New Orleans Writers Workshop co-founder Allison Alsup’s debut novel is a brilliantly paced work of historical fiction set during World War I along the Yangtze River in war-torn China. The book is based on factual accounts of the mysterious disappearance of the intrepid explorer Frank Meyer, the namesake of the Meyer lemon.
Though Meyer makes a couple of brief appearances in the story, the plot actually revolves around the life of a psychologically challenged United States vice counsel and the numerous people in his orbit. It moves between the small outpost of Nanking, where Samuel Sokobin, recently promoted and transferred from the cosmopolitan port city of Shanghai, has a small office, and even smaller outposts on the frontier of the Chinese interior.
The characters Alsup has created, Sokobin is very loosely based on a real person, are indelibly crafted down to their individual tics, habits and personality traits. She explores each of their psyches by getting deep into their family histories and motivations or lack thereof.

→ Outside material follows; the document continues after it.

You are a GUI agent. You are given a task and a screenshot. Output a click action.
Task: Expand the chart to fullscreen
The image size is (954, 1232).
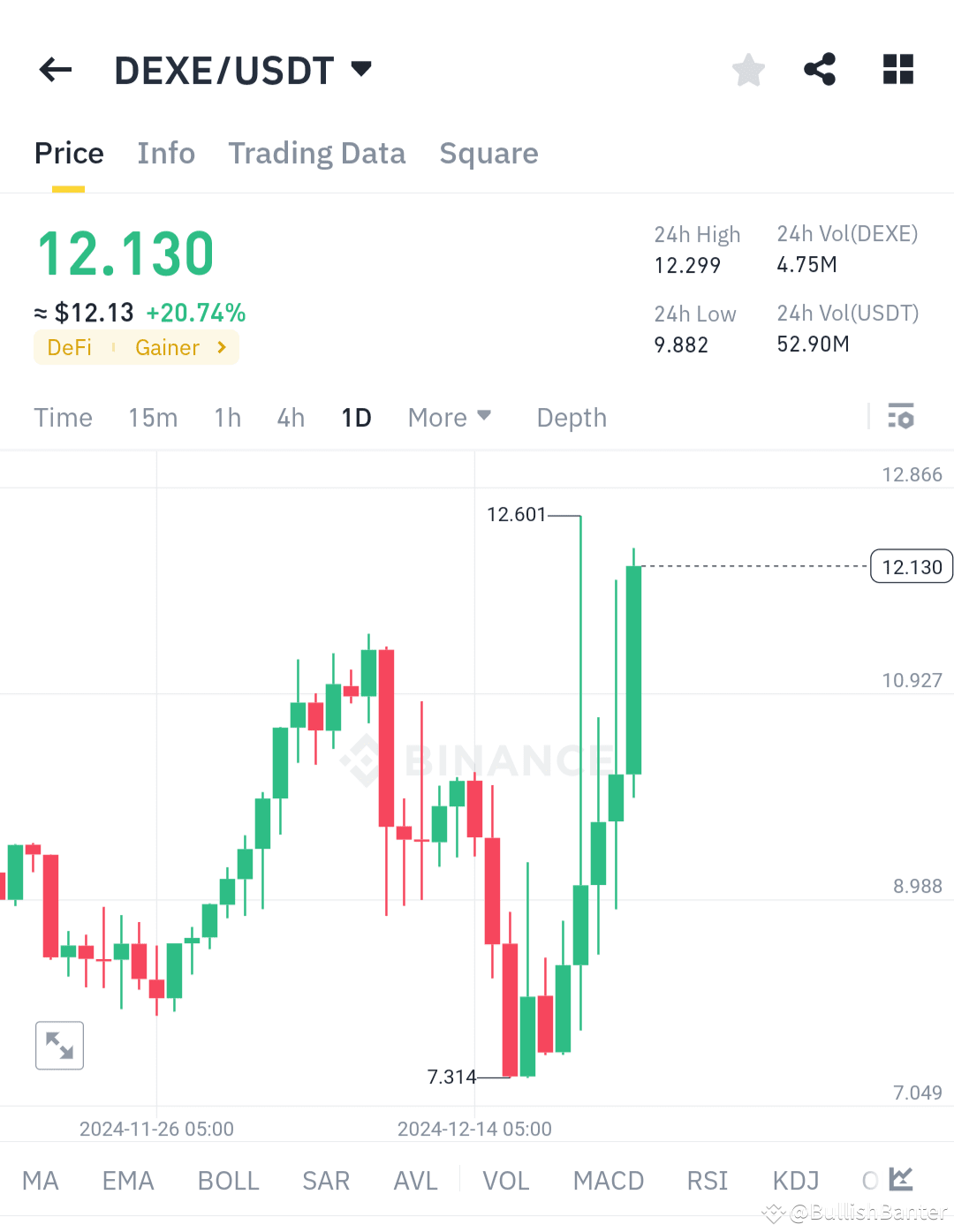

The book includes an “Author’s Note” indicating that some of the views and terms present in the book may be found offensive given her efforts to maintain historical verisimilitude. But this seems unnecessary as some of the less appealing characters exhibit temperamental qualities as common today as they have been throughout history.

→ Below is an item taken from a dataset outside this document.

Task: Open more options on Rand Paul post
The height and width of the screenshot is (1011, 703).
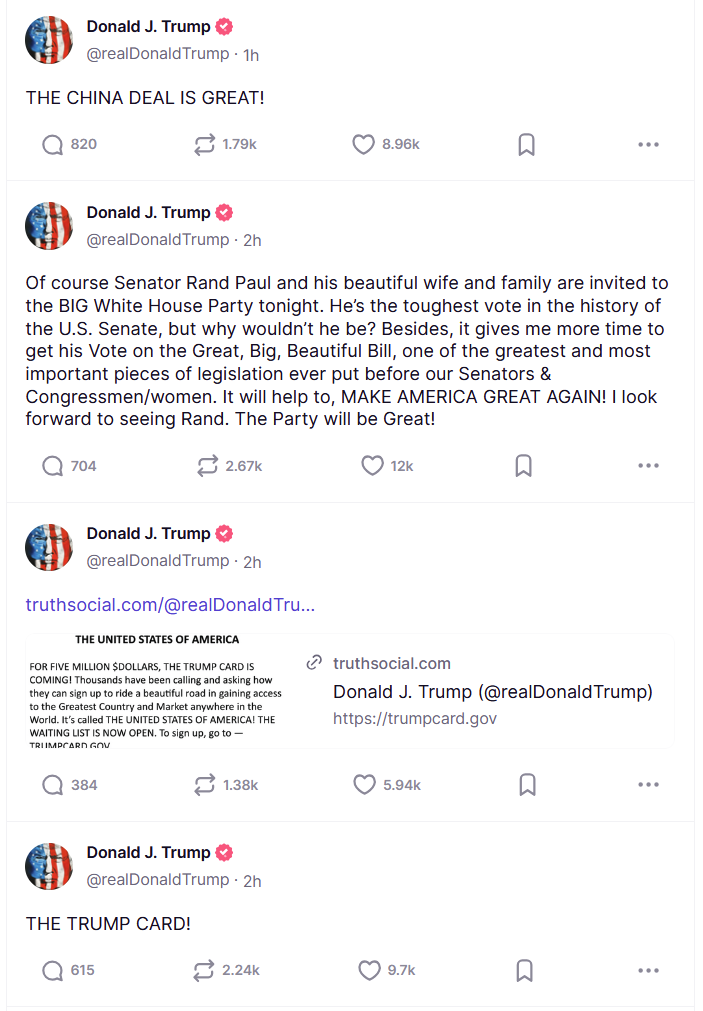Action: coord(648,466)
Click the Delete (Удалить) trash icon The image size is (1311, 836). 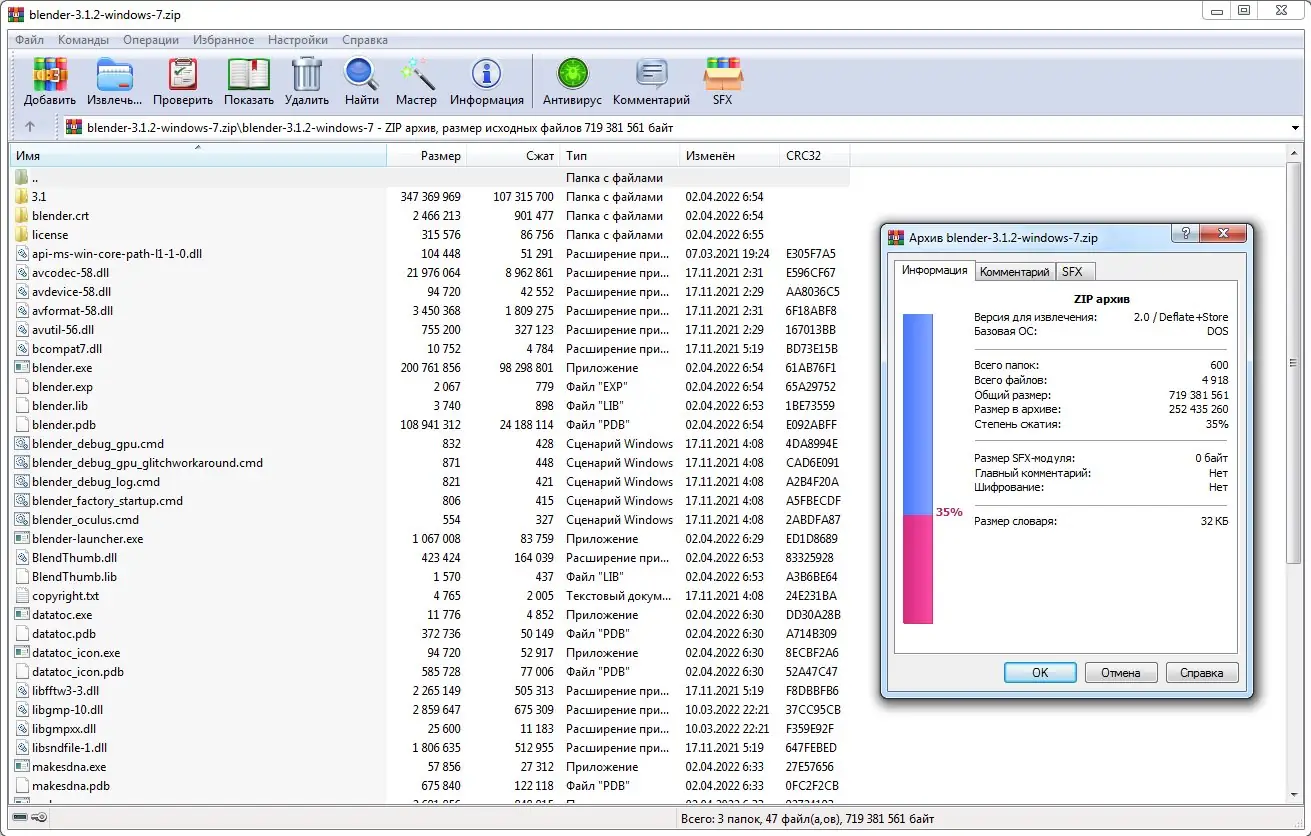306,82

Though there are certainly misogynists, racists and antisemites in the book, I suspect that not much as really changed about human nature. Some of us in this era just manage to hide it better.
Alsup’s writing style is winningly unique. She comes up with metaphors that inventively reflect the era and descriptions so evocative, the reader feels the June humidity in early 20th century, pre-airconditioned China and tastes the cool tea that Sokobin’s secretary brings to him like a doting mother to an overheated child.

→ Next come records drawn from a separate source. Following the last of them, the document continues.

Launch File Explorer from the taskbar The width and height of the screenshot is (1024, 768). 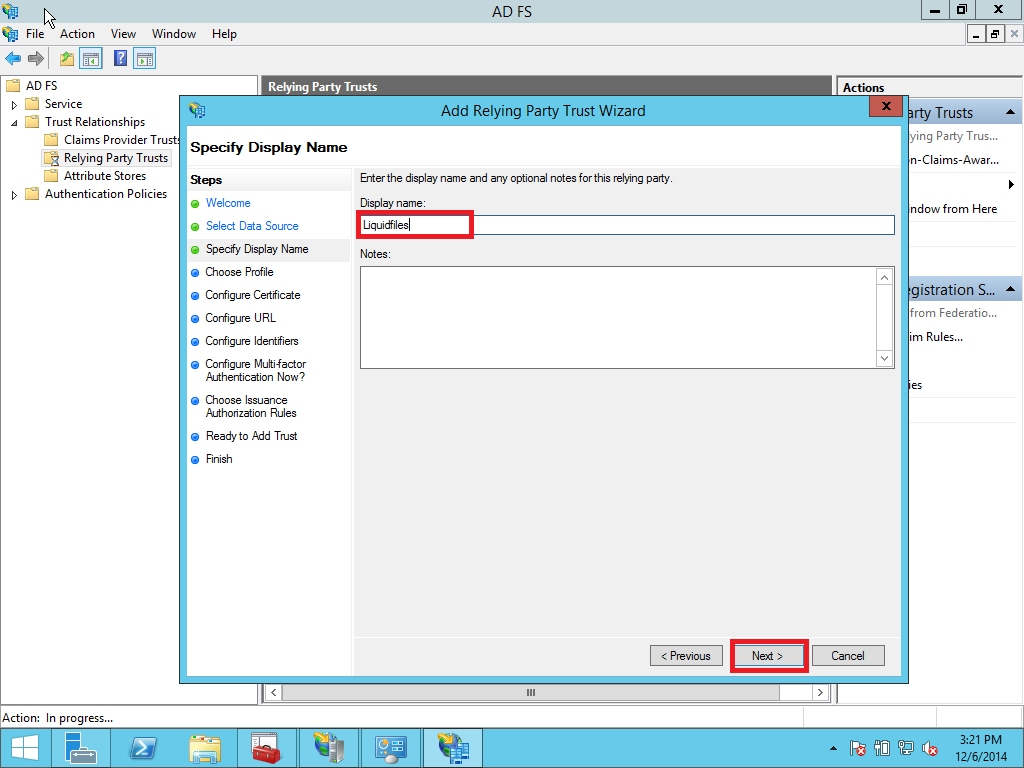[205, 748]
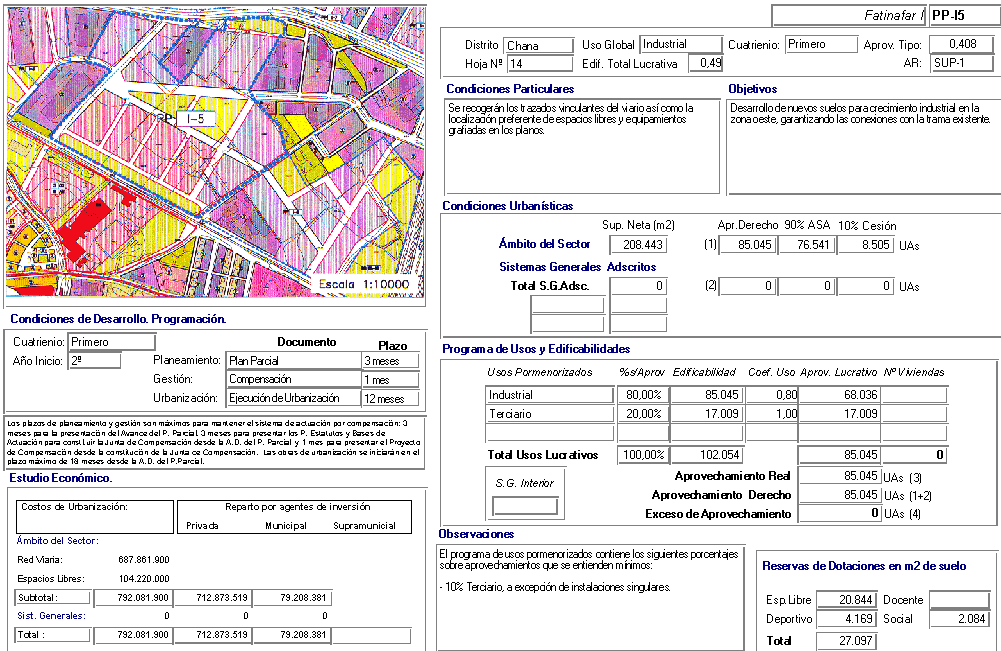Click the Año Inicio field

tap(94, 361)
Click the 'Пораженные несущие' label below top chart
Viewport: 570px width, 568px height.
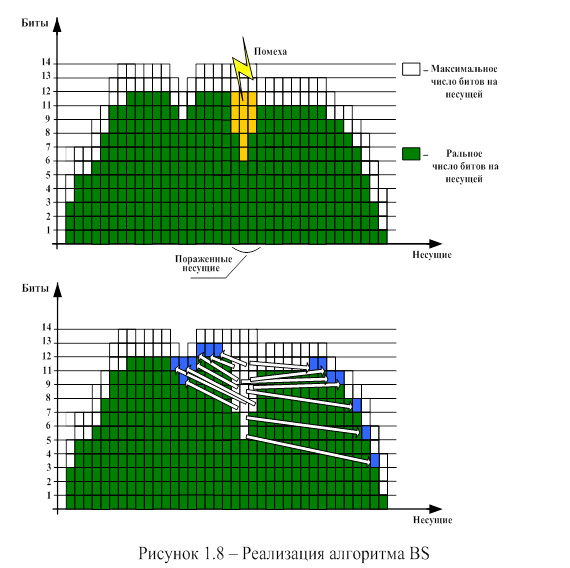point(204,264)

In many ways, Sokobin’s insecurities are childlike, yet his worries, about the task at hand of retrieving Meyer, dead or alive, and wondering about the whereabouts of his beloved younger brother—a pilot seemingly lost as sea in Europe—are very adult indeed. Alsup skillfully plumbs the depths of his consciousness putting the reader intimately into his shoes.
Though psychological nuances are plentiful in all the characters including the main Chinese one, Mr. Lin, a translator who initially comes off as stereotypically inscrutable, the book is filled with action. Alsup puts the reader deep into settings that evoke the period unmistakably including a tiny fishing village Sokobin and Lin visit to try to locate Meyer.
Their interactions with an overwhelmed government officer and the fishermen who inhabit the provincial setting are fraught with the barriers of race, class and language. The tension is palpable.
Foreign Seed came out last year. It received some local press in New Orleans, was featured in the Martha’s Vineyard Times and was a finalist for an award for a debut novel. Yet for a work of such depth and vision, it seems overlooked by the national press. I read it in one sitting and think someone should make it into a major motion picture. It’s just that good.